▶ [PAGE EXCERPT]:
★ ★ ★ ★ ★

When December arrives with added expectations and disrupted routines, many workers are not just struggling they are thruggling.
Managing Thruggling Before It Impacts Safety
Thruggling is manageable, but not by ignoring it or pushing harder until something breaks. The most effective responses are practical, realistic, and grounded in how jobsites actually operate.
Below are three evidence-informed strategies leaders can use to support crews through the holidays and reduce the December-to-January stress hangover.
Slow the Pace Just Enough to Stay Safe
December always creates tension between schedule pressure and seasonal reality. Expecting summer-level productivity during winter conditions increases errors, strains attention, and elevates stress responses.
Slowing the pace does not mean stopping work. It means being slightly more intentional during a time when people are already more fatigued.
Questions leaders should be asking include:
Are we expecting July productivity in December conditions?
Are we pushing tasks that require full concentration when workers are visibly tired?
Are subtle signs of fatigue being overlooked?
Even small adjustments in expectations can prevent injuries, improve judgment, and protect both crews and schedules.

★ ★ ★ ★ ★

▶ [INPUT DATA]:
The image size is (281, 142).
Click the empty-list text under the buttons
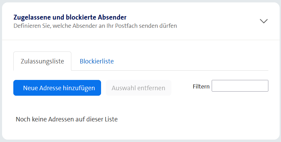(67, 120)

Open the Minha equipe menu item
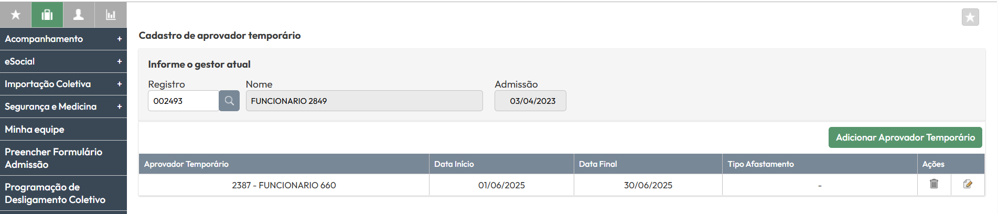tap(63, 129)
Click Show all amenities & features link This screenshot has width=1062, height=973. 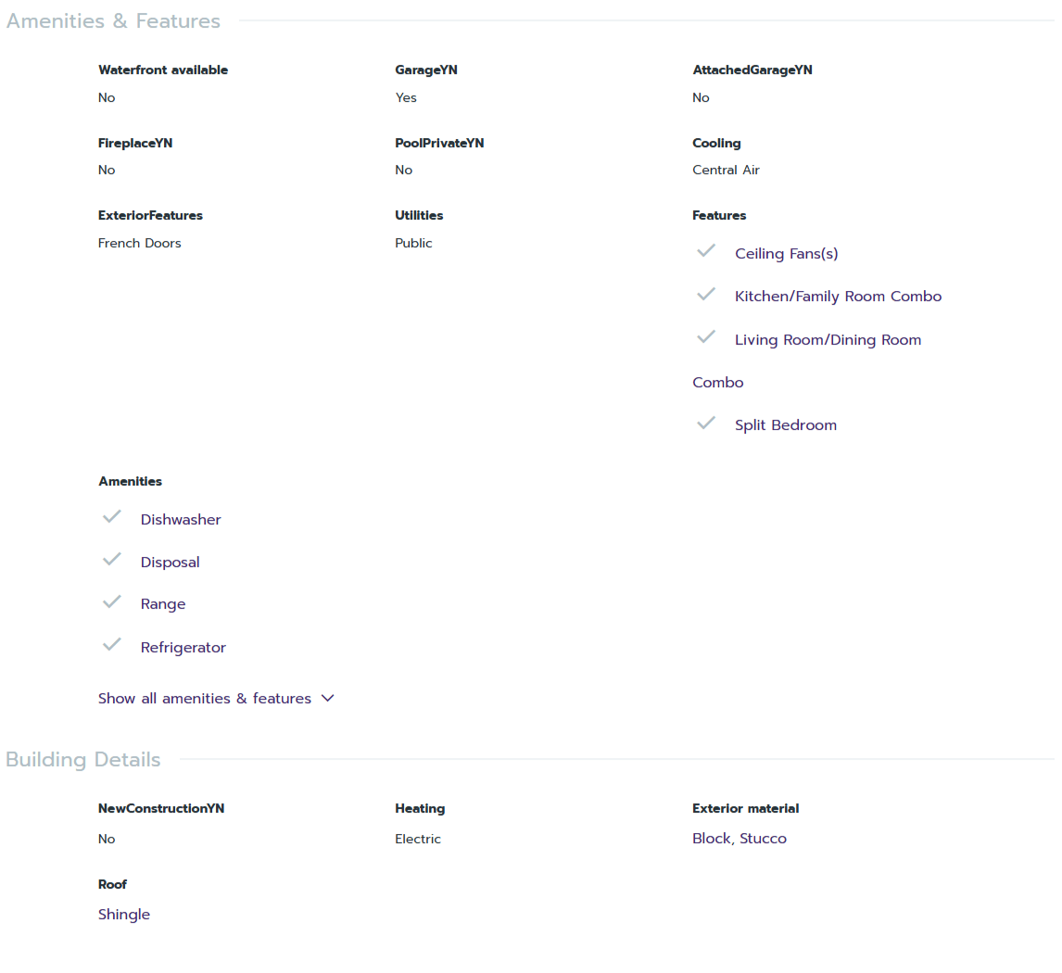[205, 699]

★ ★ ★ ★ ★

▶ [EXERCISES TO COMPLETE]:
(1) Reproduce the passage on thruggling between "Slow the Pace" and "in December conditions?", inclusive.
(2) List every question that the passage on thruggling says leaders should be asking.
(3) Answer these questions from the passage on thruggling.
(a) How many strategies does it say leaders can use to support crews through the holidays?
(b) What does it say slowing the pace does not mean?
(c) What does it say can prevent injuries, improve judgment, and protect both crews and schedules?
The rows are separate material and have no connection to the passage on thruggling.

▶ [ANSWER SECTION]:
(1)
Slow the Pace Just Enough to Stay Safe
December always creates tension between schedule pressure and seasonal reality. Expecting summer-level productivity during winter conditions increases errors, strains attention, and elevates stress responses.
Slowing the pace does not mean stopping work. It means being slightly more intentional during a time when people are already more fatigued.
Questions leaders should be asking include:
Are we expecting July productivity in December conditions?

(2)
Are we expecting July productivity in December conditions?
Are we pushing tasks that require full concentration when workers are visibly tired?
Are subtle signs of fatigue being overlooked?

(3)
(a) Three.
(b) Stopping work.
(c) Even small adjustments in expectations.